This, from Wiki about Edward of Warwick:
After King Richard's death in 1485, Warwick, only ten years old, was kept as prisoner in the Tower of London by Henry VII. His claim, albeit tarnished, remained a potential threat to Henry, particularly after the appearance of the pretender Lambert Simnel in 1487. In 1490, he was confirmed in his title of Earl of Warwick despite his father's attainder (his claim to the earldom of Warwick being through his mother). But he remained a prisoner until 1499, when the pretender Perkin Warbeck appeared. A plot between Warwick and Warbeck for Warwick's escape was alleged.
On 21 November 1499, Warwick appeared at Westminster for a trial before his peers, presided over by John de Vere, Earl of Oxford. He pleaded guilty. A week later, Warwick was beheaded for treason on Tower Hill. Henry VII paid for his body and head to be taken for Bisham Abbey in Berkshire for burial.[6] It was thought at the time that Warwick was executed in response to pressure from Ferdinand II of Aragon and Isabella I of Castile, whose daughter, Catherine of Aragon, was to marry Henry's heir, Arthur. Catherine was said to feel very guilty about Warwick's death, and that her trials in later life were punishment for it.[7]

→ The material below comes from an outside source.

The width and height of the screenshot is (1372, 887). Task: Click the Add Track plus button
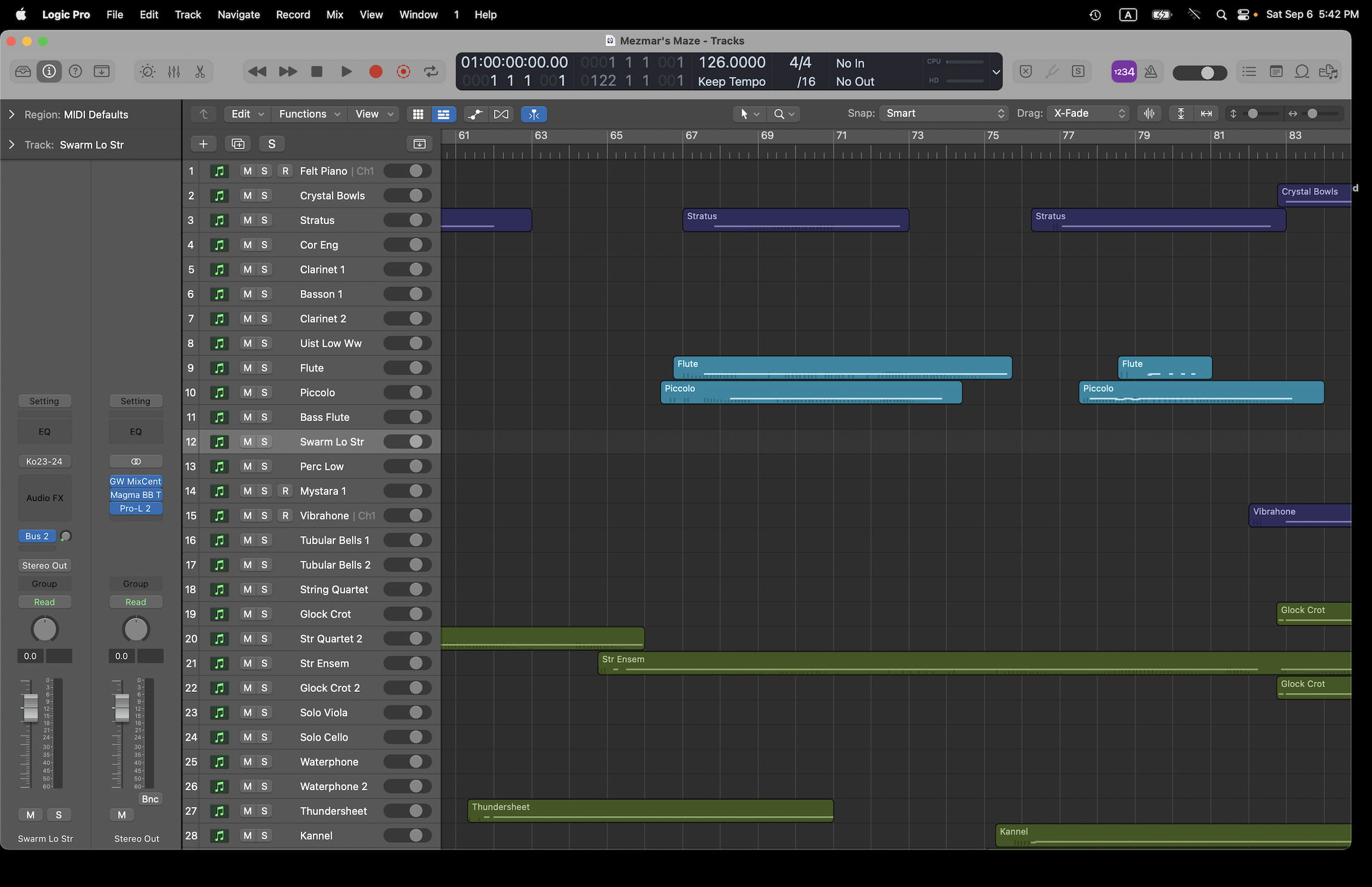coord(203,144)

A number of historians have claimed that Warwick was mentally retarded. As Hazel Pierce points out, however, this surmise is based entirely on a statement by the chronicler Edward Hall that Warwick had been kept imprisoned for so long "out of all company of men, and sight of beasts, in so much that he could not discern a Goose from a Capon."[8] It seems likely that Hall simply meant that long imprisonment had made Warwick naive and unworldly.
Upon Warwick's death, the House of Plantagenet became extinct in the legitimate male line.